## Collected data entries
^^^^^^^^^^^^^^^^

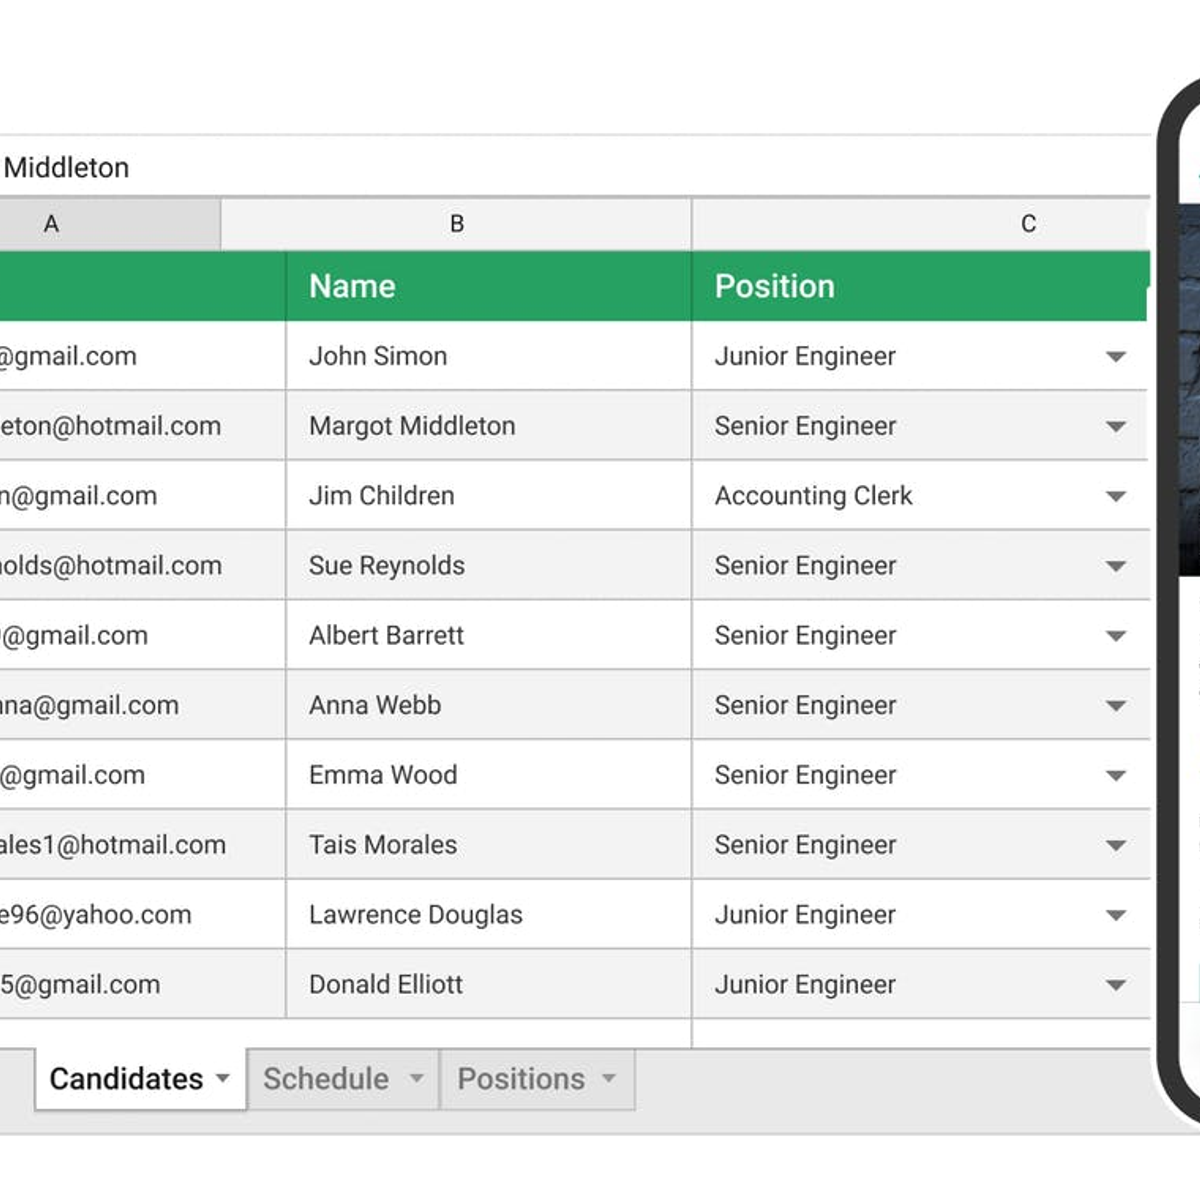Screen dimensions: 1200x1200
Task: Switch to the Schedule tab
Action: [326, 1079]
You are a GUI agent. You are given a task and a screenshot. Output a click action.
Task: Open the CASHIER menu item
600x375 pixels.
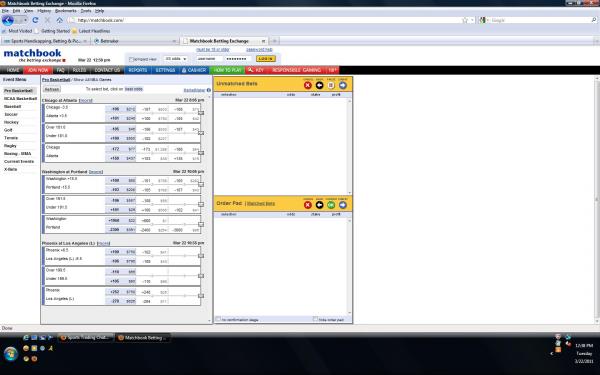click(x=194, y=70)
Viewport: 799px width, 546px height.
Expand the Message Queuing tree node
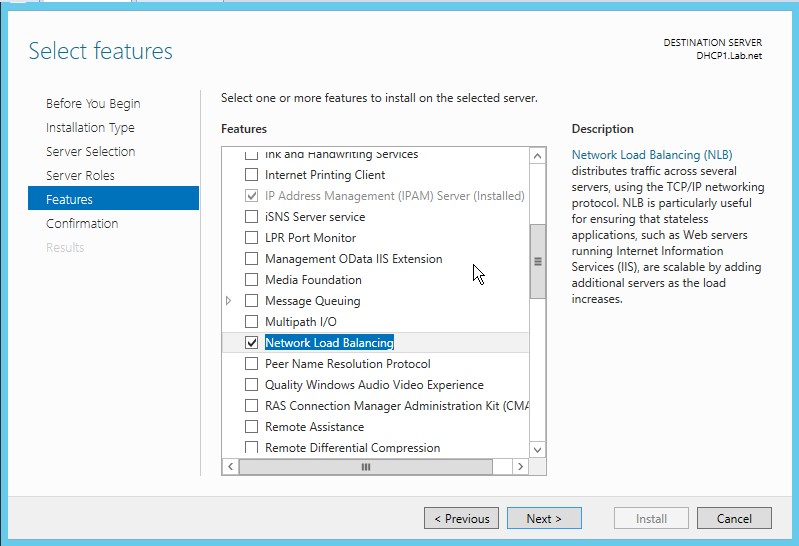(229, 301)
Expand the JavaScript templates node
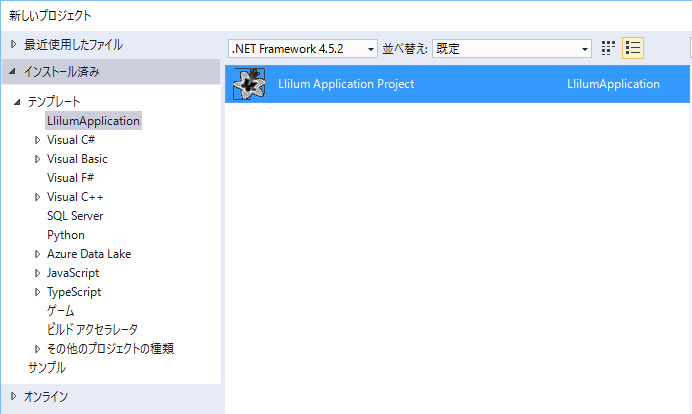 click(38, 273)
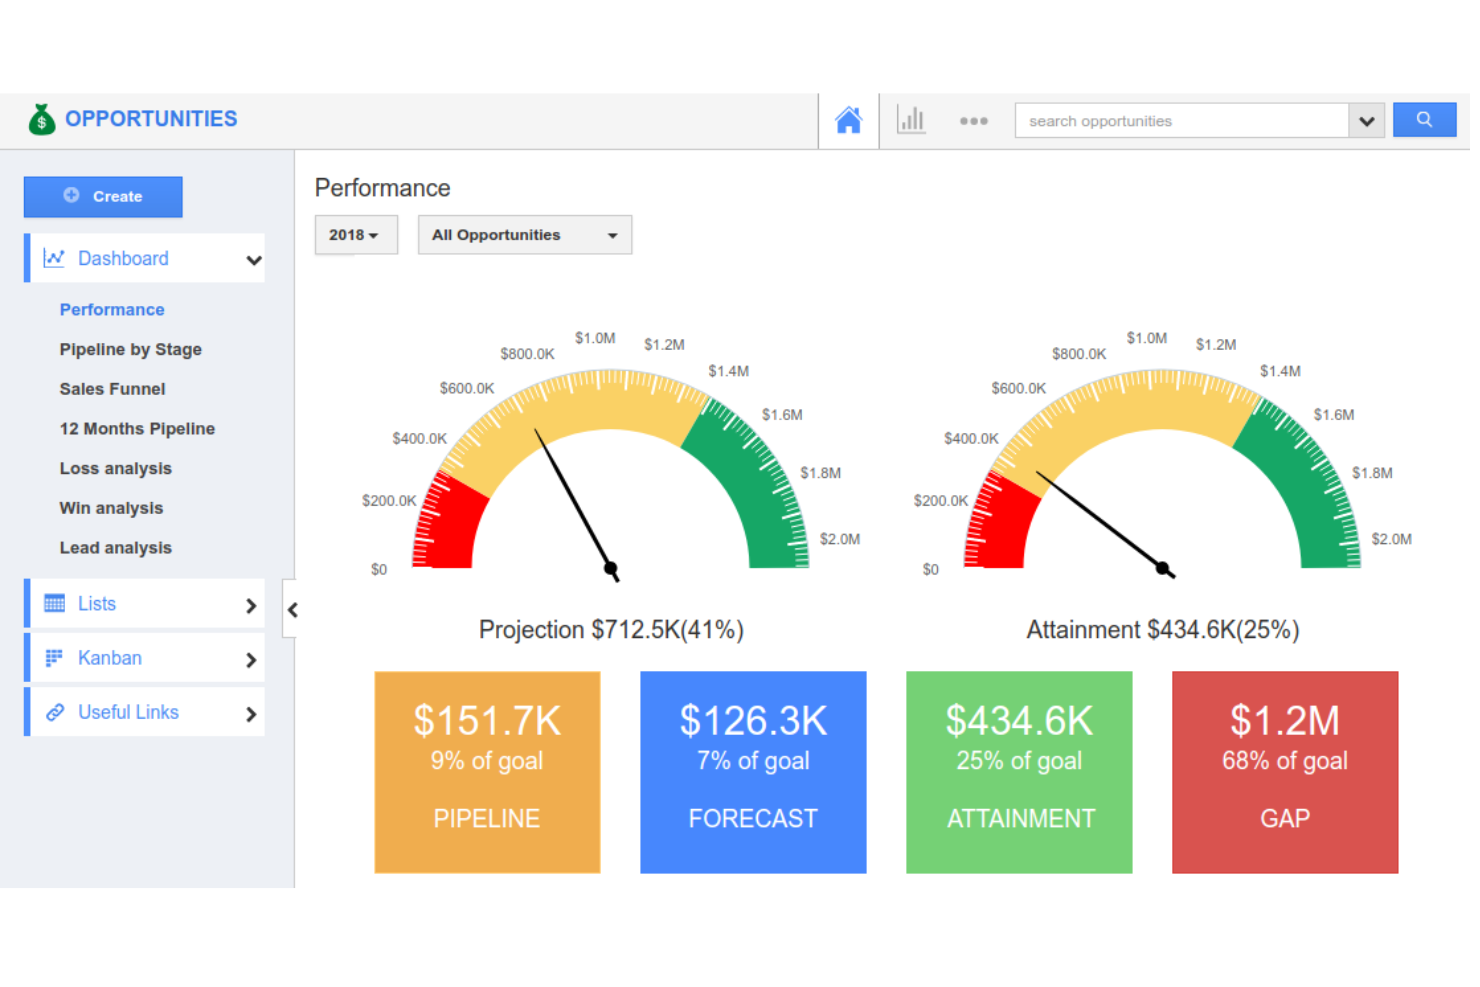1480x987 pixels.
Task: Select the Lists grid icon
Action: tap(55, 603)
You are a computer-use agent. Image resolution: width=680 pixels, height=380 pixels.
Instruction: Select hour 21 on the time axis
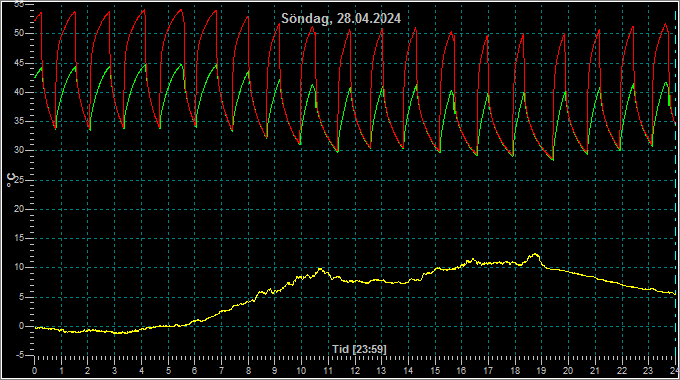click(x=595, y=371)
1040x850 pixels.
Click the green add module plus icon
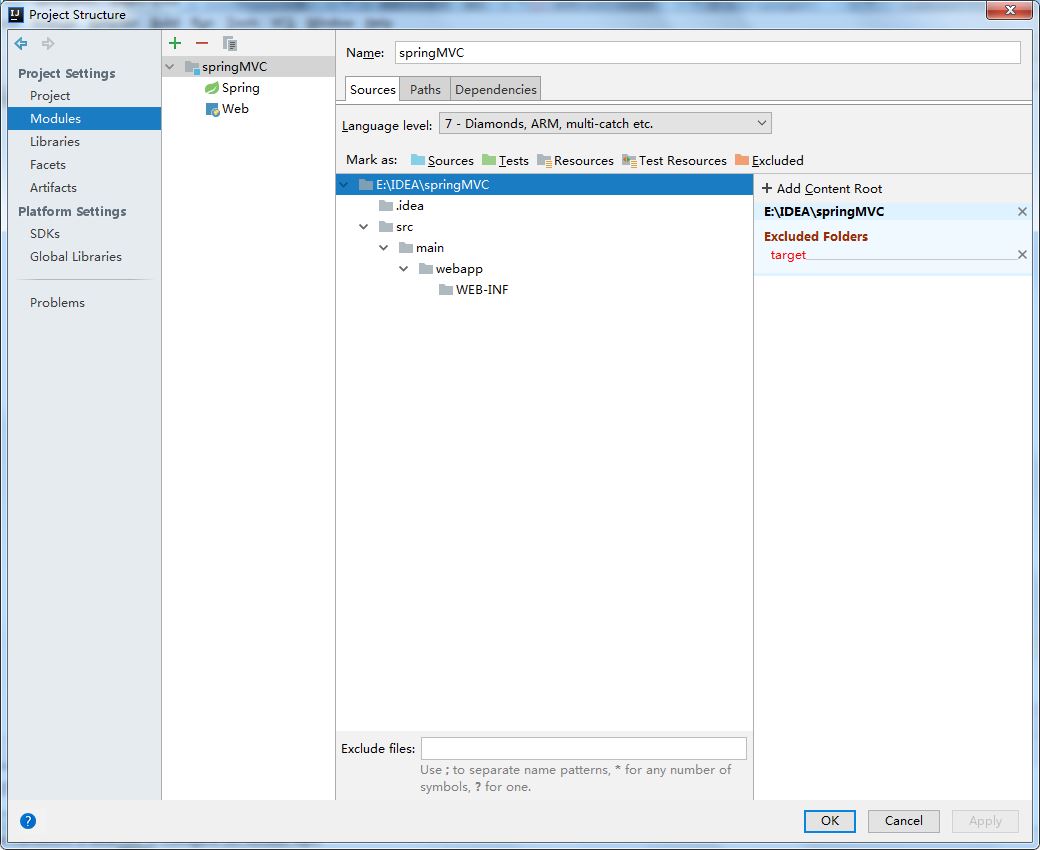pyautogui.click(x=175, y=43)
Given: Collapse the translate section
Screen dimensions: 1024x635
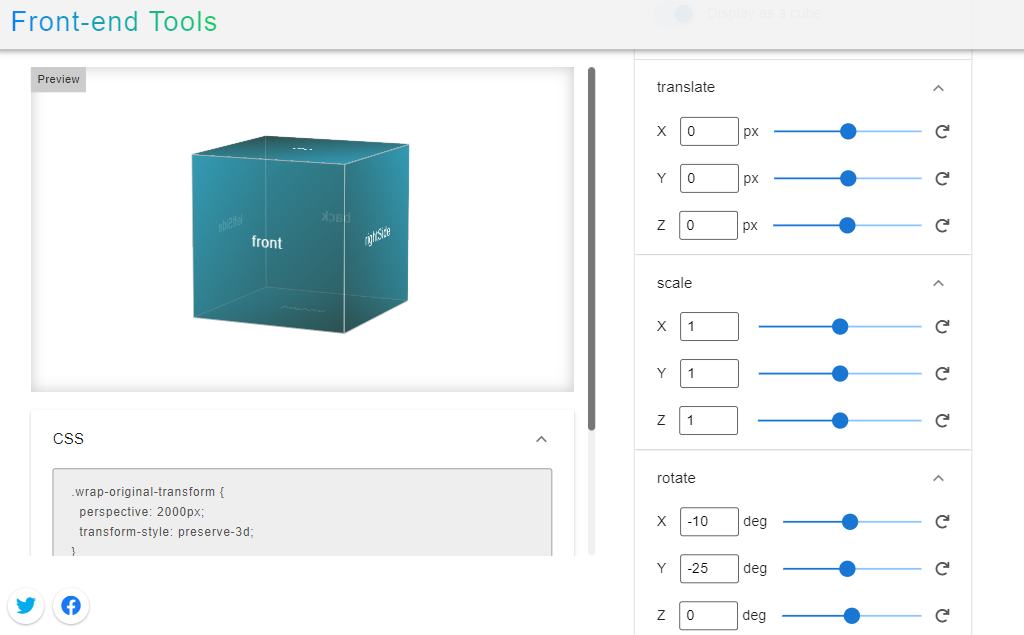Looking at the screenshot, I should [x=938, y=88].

^^^^^^^^^^^^^^^^

## Problem to work on
Print the lines from the one that contains "Expand the Message Queuing tree node" through the last line of the data, exactly and in full, and no other lines. Pictures are not part of the copy.

## Response area
Expand the Message Queuing tree node
(229, 301)
Expand the JavaScript templates node
 click(38, 273)
1480x987 pixels.
Task: Select the Lists grid icon
Action: tap(55, 603)
You are a computer-use agent. Image resolution: width=680 pixels, height=380 pixels.
Instruction: Select hour 21 on the time axis
click(x=595, y=371)
1040x850 pixels.
Click the green add module plus icon
pyautogui.click(x=175, y=43)
Given: Collapse the translate section
Screen dimensions: 1024x635
Looking at the screenshot, I should [x=938, y=88].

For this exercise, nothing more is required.